Segunda Turma considerou insuficientes as provas apresentadas pela empresa e elevou indenização por danos morais para R$ 30 mil
A Segunda Turma do Tribunal Regional do Trabalho da 24ª Região (TRT/MS) manteve a decisão que anulou a demissão por justa causa de um auxiliar de logística acusado de furtar balas durante o expediente.
O julgamento foi unânime. Além de preservar a nulidade da justa causa, o colegiado aumentou de R$ 15 mil para R$ 30 mil a indenização por danos morais concedida ao trabalhador.
O empregado havia sido contratado em agosto de 2022 por uma empresa do setor de logística e armazenagem. Ele atuava em um centro de distribuição onde eram mantidos produtos de uma companhia do segmento de bebidas e alimentos.
Em janeiro de 2024, foi dispensado por justa causa sob acusação de ter cometido furto ao consumir balas armazenadas no depósito durante o horário de trabalho.
O trabalhador contestou a acusação e levou o caso à Justiça do Trabalho.
Ao analisar o processo, o colegiado manteve o entendimento de que não havia elementos probatórios suficientes para sustentar a penalidade máxima aplicada pelo empregador.
A justa causa é a modalidade mais severa de ruptura contratual por iniciativa do empregador e exige comprovação consistente da falta grave atribuída ao trabalhador.
No caso, a ausência de provas capazes de demonstrar de maneira segura a prática da conduta imputada levou à manutenção da nulidade da dispensa.
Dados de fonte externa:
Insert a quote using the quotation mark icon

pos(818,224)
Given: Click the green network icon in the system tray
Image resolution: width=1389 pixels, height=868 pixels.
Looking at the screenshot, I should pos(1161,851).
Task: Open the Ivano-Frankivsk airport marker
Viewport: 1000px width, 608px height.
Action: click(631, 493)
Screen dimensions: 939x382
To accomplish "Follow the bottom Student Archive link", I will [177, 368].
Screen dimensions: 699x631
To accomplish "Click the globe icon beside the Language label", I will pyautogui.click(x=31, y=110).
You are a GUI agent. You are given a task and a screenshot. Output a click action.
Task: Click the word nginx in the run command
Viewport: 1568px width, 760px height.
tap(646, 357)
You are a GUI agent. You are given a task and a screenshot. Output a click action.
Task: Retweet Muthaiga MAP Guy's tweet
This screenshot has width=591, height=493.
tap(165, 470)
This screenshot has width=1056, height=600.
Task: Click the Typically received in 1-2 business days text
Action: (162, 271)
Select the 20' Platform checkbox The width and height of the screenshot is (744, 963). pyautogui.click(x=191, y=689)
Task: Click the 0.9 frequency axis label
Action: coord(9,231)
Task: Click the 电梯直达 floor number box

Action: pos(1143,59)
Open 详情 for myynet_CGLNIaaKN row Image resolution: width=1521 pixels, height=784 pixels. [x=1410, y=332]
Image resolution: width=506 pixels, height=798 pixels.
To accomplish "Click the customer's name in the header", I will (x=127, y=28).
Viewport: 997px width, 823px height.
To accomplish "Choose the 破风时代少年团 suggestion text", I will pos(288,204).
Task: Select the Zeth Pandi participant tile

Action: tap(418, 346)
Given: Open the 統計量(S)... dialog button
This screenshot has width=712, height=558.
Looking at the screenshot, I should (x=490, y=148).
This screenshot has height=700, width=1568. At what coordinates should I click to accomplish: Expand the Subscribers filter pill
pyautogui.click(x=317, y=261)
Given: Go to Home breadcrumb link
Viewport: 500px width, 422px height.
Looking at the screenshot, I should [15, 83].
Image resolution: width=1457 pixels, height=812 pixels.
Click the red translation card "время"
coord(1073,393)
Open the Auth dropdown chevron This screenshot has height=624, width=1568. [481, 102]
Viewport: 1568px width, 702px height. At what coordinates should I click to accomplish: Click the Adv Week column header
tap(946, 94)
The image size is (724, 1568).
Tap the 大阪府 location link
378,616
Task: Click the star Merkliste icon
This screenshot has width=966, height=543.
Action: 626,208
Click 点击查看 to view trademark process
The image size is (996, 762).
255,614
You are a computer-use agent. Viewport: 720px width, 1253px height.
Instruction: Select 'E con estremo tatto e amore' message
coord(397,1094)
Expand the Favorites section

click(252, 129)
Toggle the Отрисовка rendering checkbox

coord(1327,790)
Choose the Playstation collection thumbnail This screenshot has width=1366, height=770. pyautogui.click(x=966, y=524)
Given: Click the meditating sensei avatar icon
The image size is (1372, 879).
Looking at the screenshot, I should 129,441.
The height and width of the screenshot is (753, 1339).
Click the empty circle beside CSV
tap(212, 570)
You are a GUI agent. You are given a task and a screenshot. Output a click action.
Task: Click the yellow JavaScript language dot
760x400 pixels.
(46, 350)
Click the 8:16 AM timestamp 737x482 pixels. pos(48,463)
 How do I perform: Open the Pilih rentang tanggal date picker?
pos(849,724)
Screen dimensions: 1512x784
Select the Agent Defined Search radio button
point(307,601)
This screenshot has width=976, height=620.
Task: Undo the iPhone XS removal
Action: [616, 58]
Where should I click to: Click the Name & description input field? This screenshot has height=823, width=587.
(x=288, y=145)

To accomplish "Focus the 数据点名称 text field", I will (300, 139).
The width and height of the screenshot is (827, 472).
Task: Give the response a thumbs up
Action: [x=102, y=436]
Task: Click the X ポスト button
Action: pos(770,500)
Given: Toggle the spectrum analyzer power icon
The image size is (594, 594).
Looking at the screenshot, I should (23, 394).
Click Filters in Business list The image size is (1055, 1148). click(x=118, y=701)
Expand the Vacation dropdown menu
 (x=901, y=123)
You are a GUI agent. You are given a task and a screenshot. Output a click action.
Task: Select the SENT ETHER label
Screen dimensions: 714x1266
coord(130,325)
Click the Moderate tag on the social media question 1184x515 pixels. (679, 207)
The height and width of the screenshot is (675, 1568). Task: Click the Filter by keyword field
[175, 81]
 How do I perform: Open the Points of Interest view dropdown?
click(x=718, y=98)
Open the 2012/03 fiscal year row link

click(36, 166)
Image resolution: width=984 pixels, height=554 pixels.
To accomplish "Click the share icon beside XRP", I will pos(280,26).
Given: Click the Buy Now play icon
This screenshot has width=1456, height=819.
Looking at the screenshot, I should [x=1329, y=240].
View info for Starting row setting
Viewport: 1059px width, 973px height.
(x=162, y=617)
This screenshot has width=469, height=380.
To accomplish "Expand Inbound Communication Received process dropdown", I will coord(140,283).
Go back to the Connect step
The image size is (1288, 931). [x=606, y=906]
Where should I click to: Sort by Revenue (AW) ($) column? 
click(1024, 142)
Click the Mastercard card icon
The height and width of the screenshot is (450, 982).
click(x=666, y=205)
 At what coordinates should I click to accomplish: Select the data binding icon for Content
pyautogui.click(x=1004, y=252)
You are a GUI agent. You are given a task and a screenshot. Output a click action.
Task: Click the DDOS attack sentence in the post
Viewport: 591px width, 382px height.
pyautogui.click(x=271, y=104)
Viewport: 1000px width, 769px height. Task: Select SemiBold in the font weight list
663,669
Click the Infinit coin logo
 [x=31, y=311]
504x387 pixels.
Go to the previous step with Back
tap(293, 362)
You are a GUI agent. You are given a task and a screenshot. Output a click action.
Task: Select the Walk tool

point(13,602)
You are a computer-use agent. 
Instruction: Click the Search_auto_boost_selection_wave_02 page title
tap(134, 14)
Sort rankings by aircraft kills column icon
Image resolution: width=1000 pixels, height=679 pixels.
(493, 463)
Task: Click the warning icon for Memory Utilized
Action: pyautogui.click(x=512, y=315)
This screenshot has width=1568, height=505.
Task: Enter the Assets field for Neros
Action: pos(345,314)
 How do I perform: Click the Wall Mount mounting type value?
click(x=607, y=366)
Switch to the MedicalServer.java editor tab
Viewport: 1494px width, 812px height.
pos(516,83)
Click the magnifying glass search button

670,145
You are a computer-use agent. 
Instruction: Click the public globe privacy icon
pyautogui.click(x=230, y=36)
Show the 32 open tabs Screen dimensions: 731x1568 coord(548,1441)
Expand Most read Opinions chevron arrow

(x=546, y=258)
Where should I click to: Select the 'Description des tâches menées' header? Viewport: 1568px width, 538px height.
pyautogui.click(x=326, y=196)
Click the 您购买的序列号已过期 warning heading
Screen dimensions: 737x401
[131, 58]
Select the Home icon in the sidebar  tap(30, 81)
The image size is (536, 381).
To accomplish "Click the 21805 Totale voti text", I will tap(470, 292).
A Segunda Turma também considerou a forma como o trabalhador foi tratado pela empresa para elevar a indenização por danos morais de R$ 15 mil para R$ 30 mil.
A decisão reforça a necessidade de que acusações de falta grave no ambiente de trabalho sejam acompanhadas de elementos objetivos e suficientes para justificar a aplicação da penalidade.